The partly blinded phase I study randomized 100 adults (aged 18–49 years), who were naïve to the influenza vaccine for the 2014-2015 season, to any one of the four groups: single-dose inactivated influenza vaccine delivered (i) by microneedle patch, or (ii) by intramuscular injection, or (iii) placebo by microneedle patch, or (iv) self-administered vaccination using microneedle patch [groups (i) to (iii) were administered by healthcare workers]. The inactivated vaccine comprised surface antigens from the H1N1 (18 µg), H3N2 (17 µg), and B strains (15 µg). [Lancet 2017;doi:10.1016/S0140-6736(17)30575-5]
No incidence was reported for the primary safety outcomes of treatment-related serious adverse events (AEs) within 180 days and treatment-related unsolicited grade ≥3 AEs within 28 days after administration.
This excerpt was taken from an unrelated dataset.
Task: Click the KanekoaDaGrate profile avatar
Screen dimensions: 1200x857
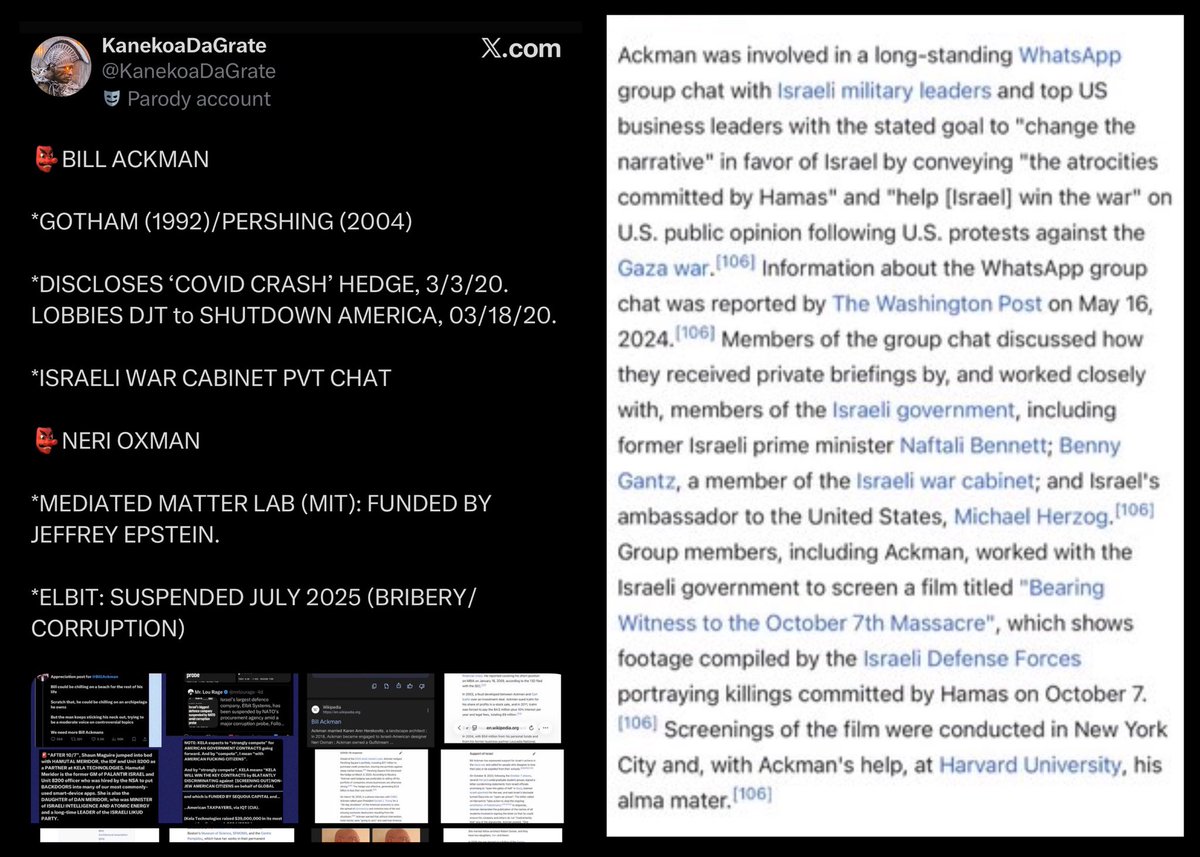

There was also no report of new-onset chronic illnesses by 180 days, the secondary safety outcome.
Within 8 days of vaccination, local and systemic reactions to vaccination were mostly mild and transient, with tenderness (60 percent) and pain (44 percent) being commonly associated with the intramuscular route, whereas tenderness (66 percent), erythema (40 percent), and itch (82 percent) were commonly reported after vaccination by microneedle patch.
Compared with intramuscular injection, vaccination through microneedle patch by healthcare workers showed comparable levels of functional antibody induction, as reflected by similar geometric mean titres at day 28 for all strains of influenza vaccine (p=0.5 for H1N1, p=0.4 for H3N2, and p=0.06 for the B strain).
Similarly, participants who self-vaccinated through the microneedle patch achieved geometric mean titres comparable to that administered by healthcare workers (p>0.05 for all strains), implying that the patch was easy to use for the general public.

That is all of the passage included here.